6 Revolutionary Biohack Enhancements for Superhuman Abilities

If piercings make you feel squeamish, you might want to skip this post. Still here? Great. You’d be surprised with the kinds of things people are putting into or attaching to parts of their body to enhance their ability to do something.

In this post, we will explore six different ways a few brave individuals have used technology to either compensate for a disability or to grant themselves “special powers.” From inserting magnets into fingertips to feel the effects of magnetic fields to attaching devices to the skull that enable color detection, here are six examples of amazing biohack enhancements real people have undergone.

Magnetic Fingertips

While most of us are content with our five senses, some seek to add a “sixth sense” that goes beyond the paranormal and focuses on sensing magnetic fields. By inserting a special bio-coated magnet into your fingertips, you can feel vibrations from magnetic fields and even attract light ferrous or metallic objects, like a paperclip, to your “enhanced finger” by touch.

Magnetic Fingertips

The procedure, not performed by a medical professional, involves purchasing magnets online and having them inserted at a tattoo parlor. Note that this process can be somewhat painful due to the lack of anesthetic. The magnets won’t be strong enough to move metallic objects or erase hard disks, but they could cause issues if you need an MRI scan.

RFID Implants

RFID implants are chips that carry specific information about the individual they’re embedded in. Commonly known in pets for identification, in humans, these chips can control doors, trigger lights, and adjust temperatures simply by being near a sensor. British engineer Kevin Warwick showcased this in “Project Cyborg” with an RFID chip implanted in his arm.

Kevin Warwick RFID
Kevin Warwick

RFID implants can also act as a debit card, as demonstrated by a Barcelona club offering this technology to its patrons. However, this raises concerns about surveillance and the potential for remote hacking. Currently, there’s no reliable method to block or secure RFID transmissions fully.

Neural Interface

Continuing with Kevin Warwick’s explorations, “Project Cyborg” also delved into implanting electrode arrays directly into nerves. These electrodes could connect to his nerves, allowing him to control a robotic arm over the internet from New York to Reading, UK, and even receive feedback. In a groundbreaking demonstration, Warwick’s wife received a similar implant, enabling them to share sensations over the internet, creating a form of sensory synchronization.
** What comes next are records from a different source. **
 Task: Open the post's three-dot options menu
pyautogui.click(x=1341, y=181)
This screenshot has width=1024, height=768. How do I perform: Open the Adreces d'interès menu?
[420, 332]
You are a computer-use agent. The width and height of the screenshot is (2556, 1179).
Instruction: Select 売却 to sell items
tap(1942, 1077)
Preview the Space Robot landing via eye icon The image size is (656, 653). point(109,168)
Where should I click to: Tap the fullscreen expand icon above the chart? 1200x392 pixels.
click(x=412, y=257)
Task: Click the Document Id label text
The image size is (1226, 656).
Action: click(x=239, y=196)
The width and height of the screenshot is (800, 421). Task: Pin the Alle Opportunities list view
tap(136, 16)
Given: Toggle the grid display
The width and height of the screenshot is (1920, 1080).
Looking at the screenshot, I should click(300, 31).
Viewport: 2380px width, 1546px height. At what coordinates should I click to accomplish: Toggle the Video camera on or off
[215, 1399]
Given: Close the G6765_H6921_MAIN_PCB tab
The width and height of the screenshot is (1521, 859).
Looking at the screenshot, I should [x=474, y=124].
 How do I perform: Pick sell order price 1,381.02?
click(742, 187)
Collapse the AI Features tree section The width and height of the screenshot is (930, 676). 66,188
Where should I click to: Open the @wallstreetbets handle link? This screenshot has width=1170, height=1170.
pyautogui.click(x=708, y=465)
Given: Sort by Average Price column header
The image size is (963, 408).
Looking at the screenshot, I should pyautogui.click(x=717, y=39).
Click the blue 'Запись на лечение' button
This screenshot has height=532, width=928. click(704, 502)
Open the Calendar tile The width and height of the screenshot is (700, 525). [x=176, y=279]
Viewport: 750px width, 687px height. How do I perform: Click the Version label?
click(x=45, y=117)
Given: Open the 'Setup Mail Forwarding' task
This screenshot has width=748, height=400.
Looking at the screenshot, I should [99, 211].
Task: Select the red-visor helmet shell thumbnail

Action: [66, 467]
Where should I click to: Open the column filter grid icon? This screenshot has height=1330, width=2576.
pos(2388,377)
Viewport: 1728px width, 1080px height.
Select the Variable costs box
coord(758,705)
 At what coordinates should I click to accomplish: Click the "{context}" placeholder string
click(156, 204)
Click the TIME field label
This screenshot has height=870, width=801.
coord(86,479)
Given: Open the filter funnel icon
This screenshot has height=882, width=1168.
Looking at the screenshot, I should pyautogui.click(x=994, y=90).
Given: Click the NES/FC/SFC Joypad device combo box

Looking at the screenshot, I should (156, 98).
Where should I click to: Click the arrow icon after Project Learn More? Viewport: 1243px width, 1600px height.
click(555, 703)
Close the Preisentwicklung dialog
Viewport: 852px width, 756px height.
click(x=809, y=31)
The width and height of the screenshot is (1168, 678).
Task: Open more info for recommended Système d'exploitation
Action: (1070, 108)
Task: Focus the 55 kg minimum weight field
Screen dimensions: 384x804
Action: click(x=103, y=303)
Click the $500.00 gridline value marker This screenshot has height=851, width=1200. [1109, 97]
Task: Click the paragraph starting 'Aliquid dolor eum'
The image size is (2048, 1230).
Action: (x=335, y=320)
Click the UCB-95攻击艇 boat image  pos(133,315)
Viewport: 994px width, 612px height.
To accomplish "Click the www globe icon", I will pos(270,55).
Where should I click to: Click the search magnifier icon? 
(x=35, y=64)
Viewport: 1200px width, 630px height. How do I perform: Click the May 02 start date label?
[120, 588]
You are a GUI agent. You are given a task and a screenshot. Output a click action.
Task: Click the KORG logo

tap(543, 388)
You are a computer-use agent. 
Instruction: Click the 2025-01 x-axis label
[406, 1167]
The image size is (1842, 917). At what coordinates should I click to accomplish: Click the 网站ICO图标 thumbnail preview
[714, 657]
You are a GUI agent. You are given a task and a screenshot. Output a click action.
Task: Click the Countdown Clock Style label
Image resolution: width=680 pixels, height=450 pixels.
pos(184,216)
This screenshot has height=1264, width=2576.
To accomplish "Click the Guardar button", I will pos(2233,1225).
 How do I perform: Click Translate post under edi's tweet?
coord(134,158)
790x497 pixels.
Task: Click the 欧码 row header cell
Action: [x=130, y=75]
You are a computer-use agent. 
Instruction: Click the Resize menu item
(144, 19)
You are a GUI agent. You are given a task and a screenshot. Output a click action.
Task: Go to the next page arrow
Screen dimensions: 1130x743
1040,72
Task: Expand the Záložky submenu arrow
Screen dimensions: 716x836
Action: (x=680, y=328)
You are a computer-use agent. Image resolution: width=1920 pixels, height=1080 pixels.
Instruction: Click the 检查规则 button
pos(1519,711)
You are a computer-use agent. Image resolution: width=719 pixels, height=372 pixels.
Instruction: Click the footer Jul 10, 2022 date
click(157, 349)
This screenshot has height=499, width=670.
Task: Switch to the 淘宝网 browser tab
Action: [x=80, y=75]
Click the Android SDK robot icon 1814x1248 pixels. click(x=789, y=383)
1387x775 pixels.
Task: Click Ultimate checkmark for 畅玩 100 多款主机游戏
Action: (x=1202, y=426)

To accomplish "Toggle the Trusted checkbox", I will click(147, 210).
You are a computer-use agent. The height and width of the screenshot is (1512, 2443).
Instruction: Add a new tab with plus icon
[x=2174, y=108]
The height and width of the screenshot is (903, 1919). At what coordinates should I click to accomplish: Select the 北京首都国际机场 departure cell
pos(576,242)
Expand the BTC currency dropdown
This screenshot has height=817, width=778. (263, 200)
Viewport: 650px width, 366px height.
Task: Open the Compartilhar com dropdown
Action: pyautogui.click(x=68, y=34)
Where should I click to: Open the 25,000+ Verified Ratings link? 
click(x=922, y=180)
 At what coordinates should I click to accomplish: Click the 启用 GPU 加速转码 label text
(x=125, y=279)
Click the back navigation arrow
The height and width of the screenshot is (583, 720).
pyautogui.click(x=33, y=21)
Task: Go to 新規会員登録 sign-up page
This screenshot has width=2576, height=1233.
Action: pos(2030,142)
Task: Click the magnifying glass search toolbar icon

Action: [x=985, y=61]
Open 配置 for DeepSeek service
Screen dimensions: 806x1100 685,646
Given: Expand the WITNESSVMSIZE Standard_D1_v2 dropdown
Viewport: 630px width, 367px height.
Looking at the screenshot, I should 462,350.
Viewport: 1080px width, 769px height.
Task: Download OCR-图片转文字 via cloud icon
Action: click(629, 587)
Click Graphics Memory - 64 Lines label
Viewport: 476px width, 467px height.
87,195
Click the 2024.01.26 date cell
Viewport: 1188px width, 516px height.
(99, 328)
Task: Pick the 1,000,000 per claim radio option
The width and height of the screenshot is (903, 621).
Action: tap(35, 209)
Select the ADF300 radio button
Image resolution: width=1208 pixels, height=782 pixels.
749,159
Despite the high-tech nature of these implants, studies suggest they have not negatively affected the Warwicks.

Kevin Warwick Robot Arm


An eyeborg is an innovative device designed to allow users to detect colors through sound. Worn on the head, it uses a sensor to identify colors in the environment, converting them into sound waves transmitted to the ear via bone conduction. Each color corresponds to a unique frequency, enabling users to distinguish colors by their sound. Developed by Adam Montandon and artist Neil Harbisson, who was born with achromatopsia and sees only in black and white, the eyeborg enhances his perception of colors and tones through sound frequencies. Harbisson has even had the device permanently integrated into his head.

Neil Harbisson Eyeborg

The 3rdi

In 2011, Iraqi-American artist Wafaa Bilal created “The 3rdi,” a unique art and performance project. By attaching a titanium plate to the back of his head that held a camera setup, the device captured images every minute, automatically uploading them to a website for public and museum display. This project reflects Bilal’s vision of integrating devices with the human body, highlighting our interaction with the mundane and the importance of being present. Despite its innovative concept, Bilal had to remove part of the device due to his body’s rejection of it. Discover more about his provocative projects on his personal website.

Wafaa Bilal The 3rd Eye


Steve Mann, the father of wearable computing, introduced the world to the EyeTap in 1981, a precursor to devices like Google Glass. Worn in front of the eye, it acts both as a camera and a digital screen, overlaying digital information onto the real world to create an augmented reality experience. Mann has integrated the device so deeply into his daily life that he feels disoriented without it, having even opted to permanently attach it to his skull.

The EyeTap’s primary function is as a heads-up display, enriching the user’s vision with augmented reality. Mann uses it for sousveillance, or personal recording of activities, but its potential extends to aiding those with visual impairments, showcasing the device’s versatile applications.